Well if your friend just switched from using OS 9 to OS X of course he would call it slow. OS X takes some getting used to but when users realize that they do not have to make tea while they burn a CD for example they find it hard to go back to one-task-at-a-time OS 9. Basically your friend lives in the past.
It seems there's a really naive breed of mac zeliot rearing it's cluelessly devoted head since OS X came out!!!

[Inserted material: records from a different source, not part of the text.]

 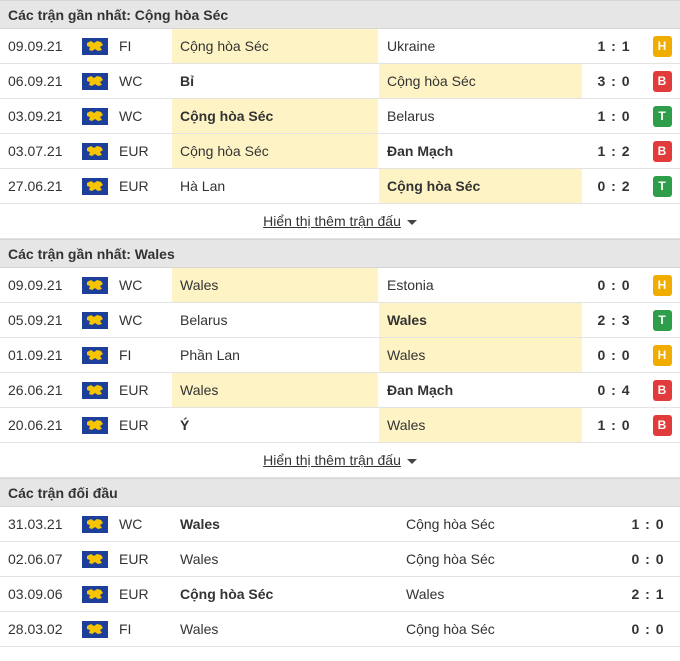 I want to click on table-row: 03.09.21 WC Cộng hòa Séc Belarus 1 : 0 T, so click(x=340, y=116).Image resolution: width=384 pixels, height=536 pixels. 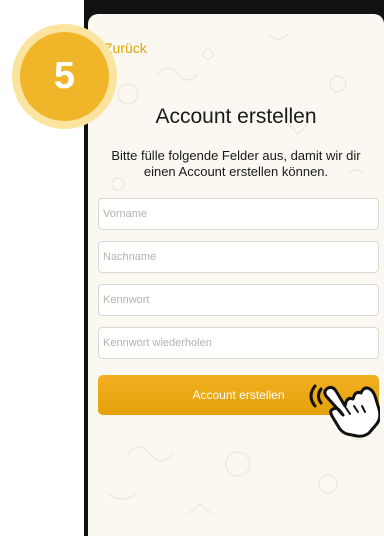 What do you see at coordinates (238, 300) in the screenshot?
I see `password-input` at bounding box center [238, 300].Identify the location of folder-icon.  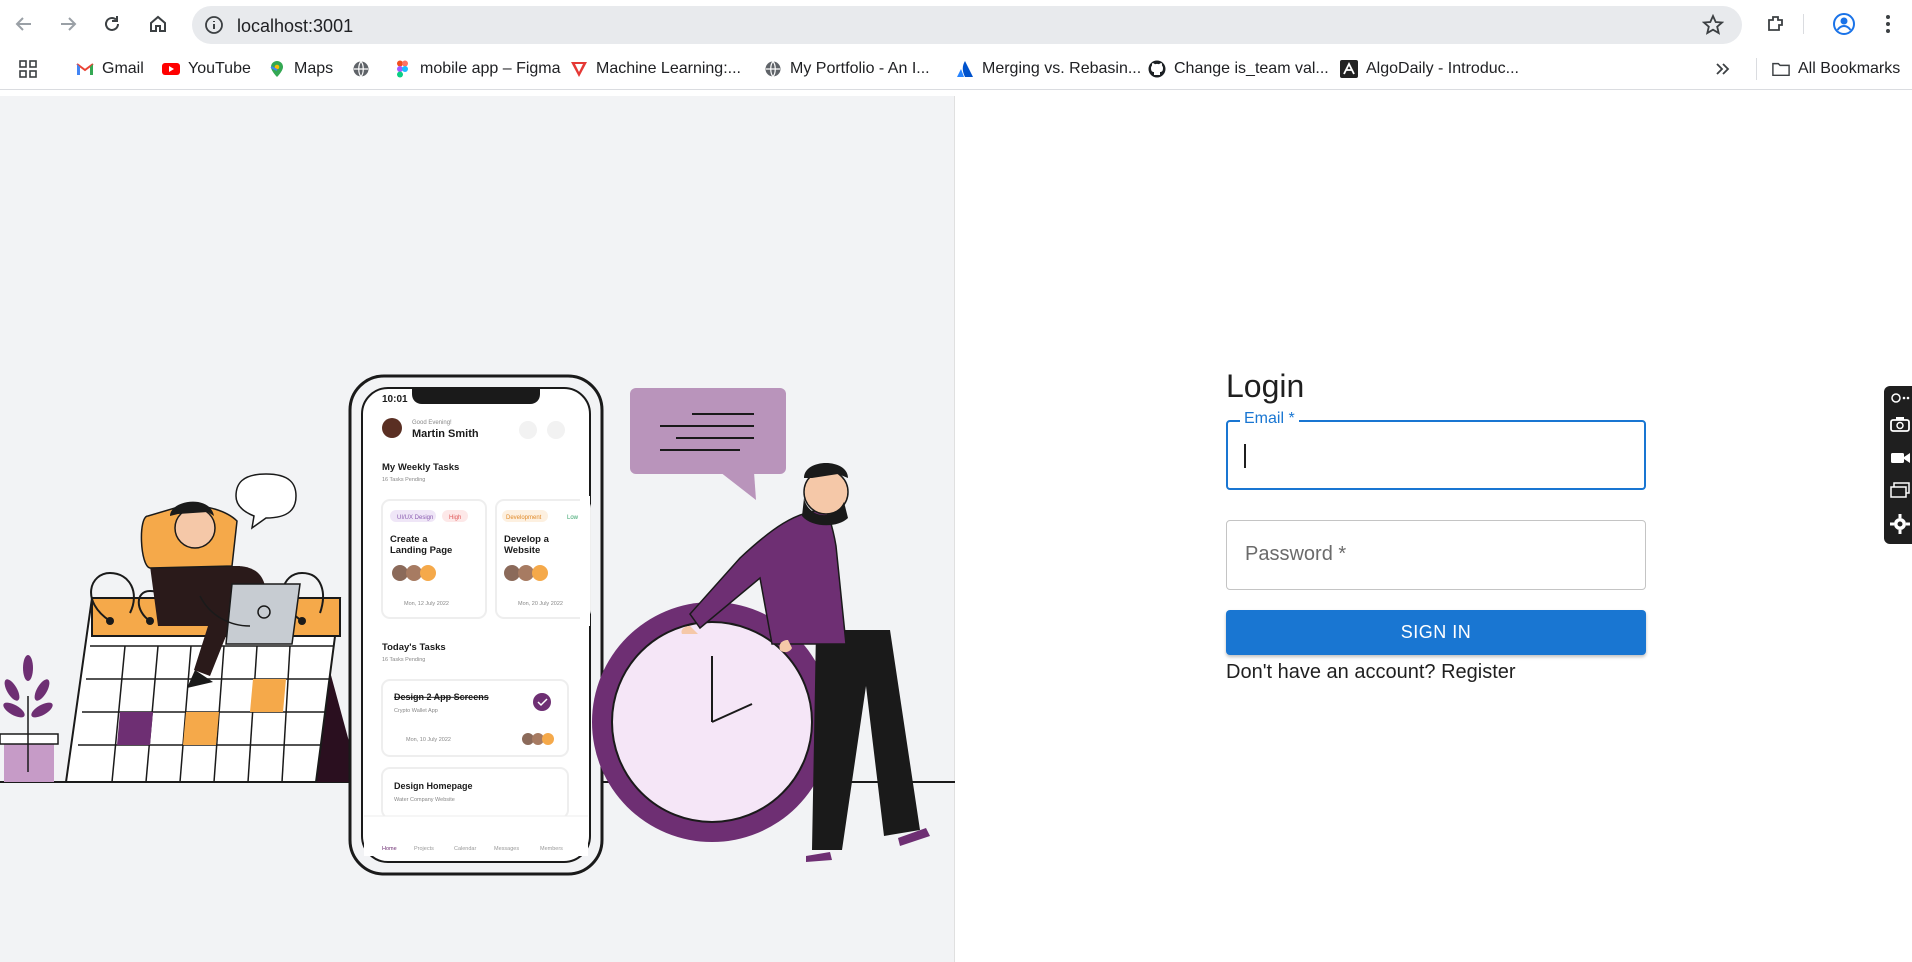
(1781, 70).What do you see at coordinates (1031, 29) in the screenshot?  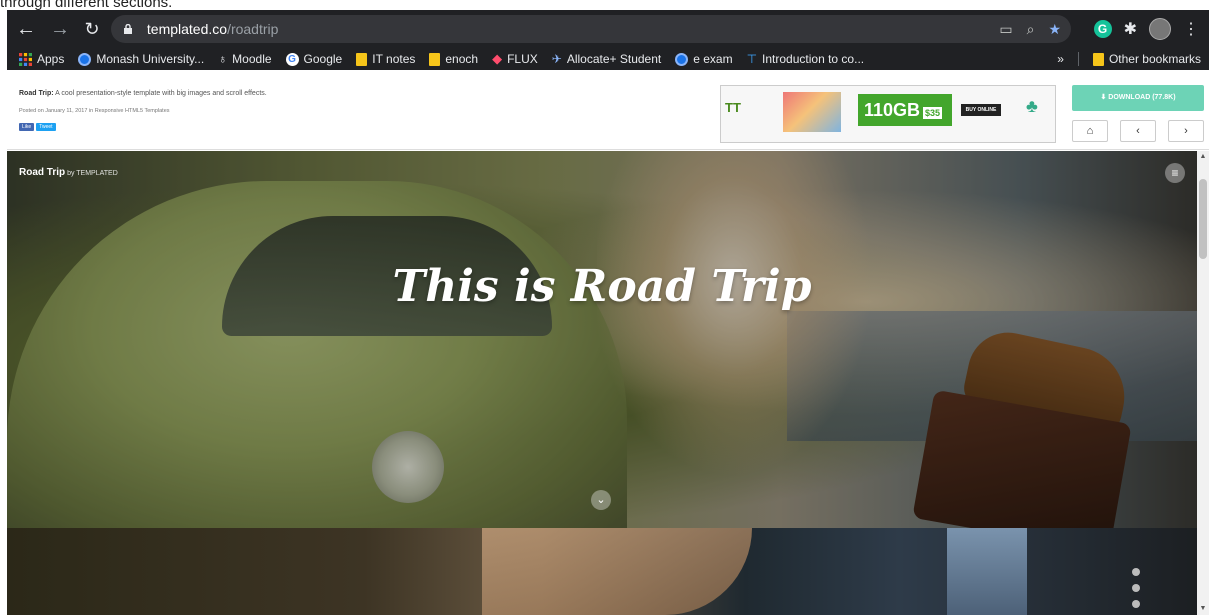 I see `zoom-icon: ⌕` at bounding box center [1031, 29].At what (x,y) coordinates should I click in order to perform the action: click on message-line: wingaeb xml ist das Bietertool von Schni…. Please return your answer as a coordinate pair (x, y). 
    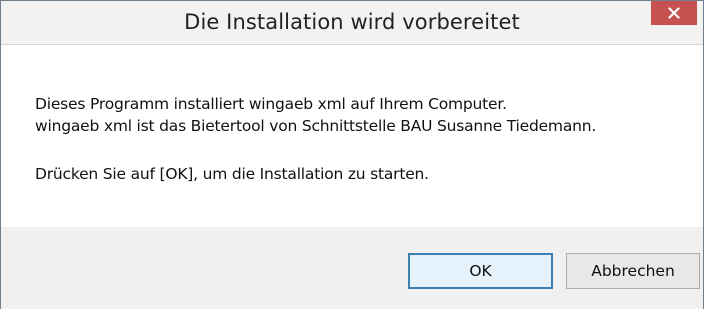
    Looking at the image, I should click on (316, 126).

OS X is not perfect, someone wanting to stay with OS 9 is NOT living in the past, they're living in the realworld, a world where they're software does what it's supposed to do and they can actually use their software in the first place, they also might not have a spare 3 grand (underexagerated) to pay for plug-in upgrades and/or replacing their whole system due to the fact any mac with PCI graphics is worthless for protools under OS X!!!

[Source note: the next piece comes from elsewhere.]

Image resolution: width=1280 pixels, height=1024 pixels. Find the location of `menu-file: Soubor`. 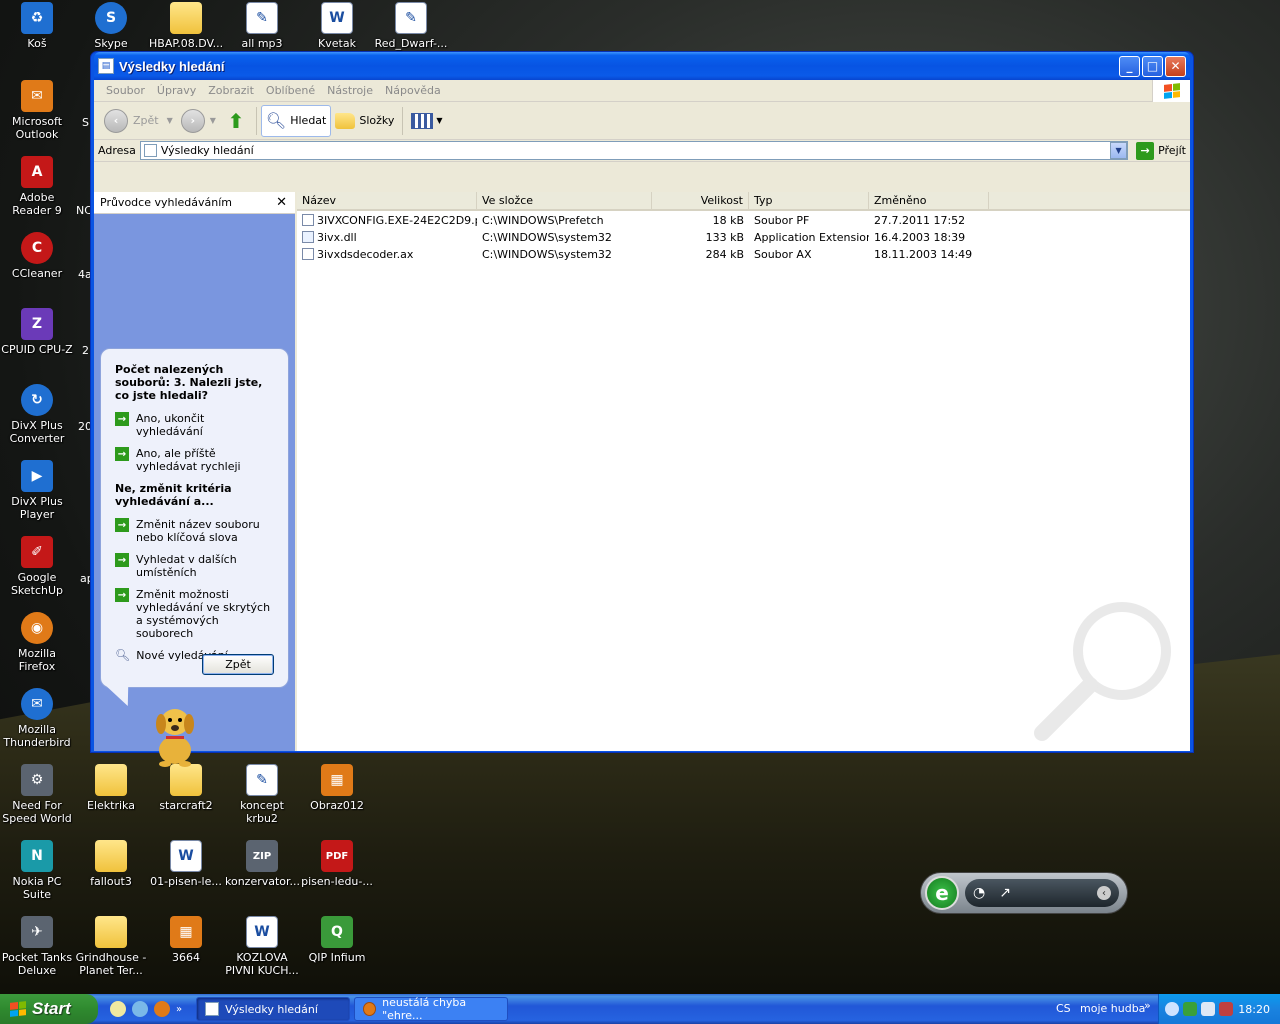

menu-file: Soubor is located at coordinates (126, 90).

I know Protools 6.0 has far smoother screen redraws and the interface is snappier under a high load under OS X on a dual G4 , lots of people have commented on this and from a technical point of view, this is purely because Protools 6.0 is fully multi-threaded and can use 99% of 1 cpu purely for plug-ins leaving the other cpu to handle MIDI, automation, screen-redraws etc... The OS 9 version just uses 85% of 1 CPU for everything. Apart from this, Protools 6.0 (and subsequent bug fix releases) are causing a LOT of people problems.
On top of the 100s of problems people have been having, a lot of people have seen pathetic increases in processing power with the new mac models. the difference between OS X and OS 9 performance has only been in favour of OS X when dual cpus are used and even then, people running a lot of OS 9 only software synths and plug-ins just CAN'T use OS X at present for lack of software. Running Protools 6.0 on a single cpu G4 seems to be hell for a lot of people, lower plug-in counts, sluggish performance, OS X really does seem like the bloatware OS from hell unless you've got loads of cpu power to throw at it.

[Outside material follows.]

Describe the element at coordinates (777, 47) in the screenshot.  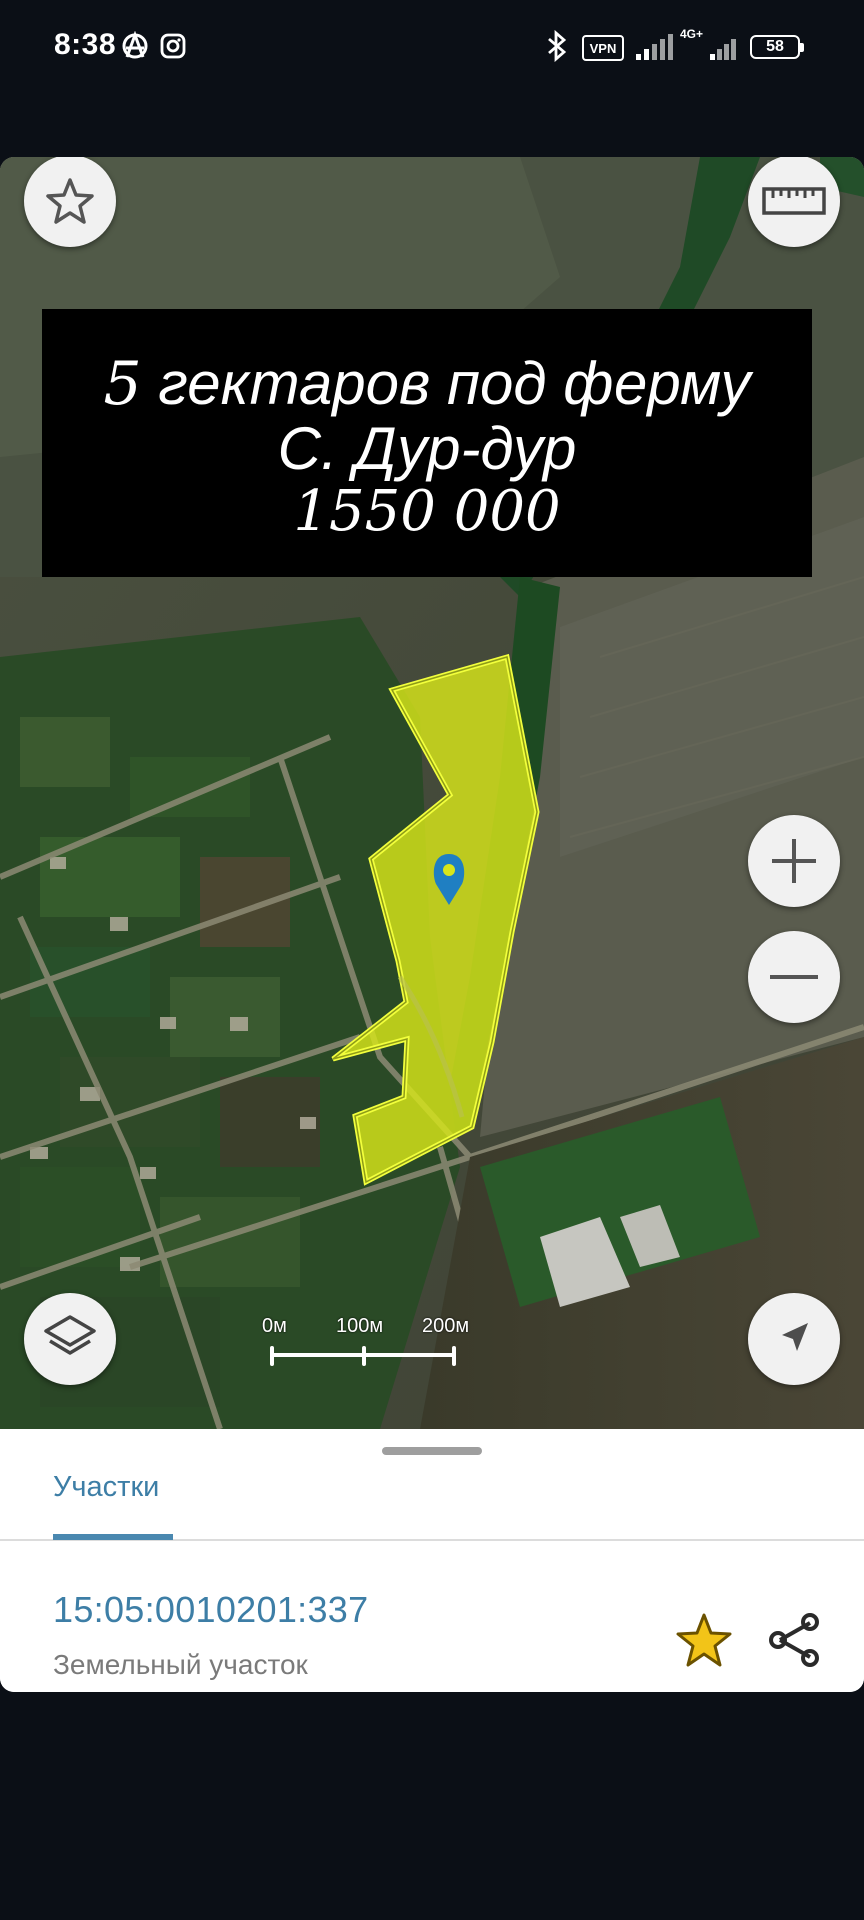
I see `battery-icon: 58` at that location.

To give you some example of exactly how OS X performs with Protools LE, here's some random results from a benchmark test members of the DUC have performed called the "dave c test" :
Dual 500Mhz G4 19 tracks (11 under OS 9) - This is very impressive but exposes the huge weakness of the G4 when far higher clockspeeds don't even come close to double the performance.
Dual 1.25Ghz G4 29 tracks, Dual 1.42Ghz G4 32 tracks (not OS 9 bootable)
Single 1.2GHz G4 24 tracks (Sawtooth G4 '100Mhz FSB' with a sonnet cpu upgrade)
If it wasn't disappointing enough to compare single vs dual cpu performance (you're not getting you're money's worth of out of a dual 1.42GHz G4 at all), it completely takes the piss once you compare it with PC results like this :
2.24Ghz Pentium 4 : 32 tracks + 24 aux (taken from the 'best system for under $1000' thread in the PC protools LE forum)
That's 160 plug-ins on the most expensive mac or 280 on a PC you could build in triplicate for the cost of the Mac. It's not digidesign's programming that's causing such a wide performance gap, it's bandwidth restrictions of the G4. I shudder to think how a 3Ghz Pentium 4 would stack up against the top of range powermac but a 2.8Ghz Pentium 4 of similar spec to the 2.24Ghz model didn't even manange 1 extra track so maybe it's not so bad.
It's almost entirely Apple's fault this situation even exists, if they hadn't dropped OS 9 support, digidesign would have had more time to work on Protools 6.0. and get all the bugs out, as it stands, without releasing it even in it's present form, they would be denying the whole audio community the industry standard system on the industry standard platform.
If you're looking for a multi-track sample editor and you've got a mac that can boot OS 9, get protools free just to try it out. The only thing that might throw you at first is that you need to create 2 mono tracks to record in stereo, this is because it's based on a fairly old version of Protools LE. For quick, basic 2 track editing, Yamaha TWE 2.0 is rock solid and free (if they have a place to download it still, it's fairly old now).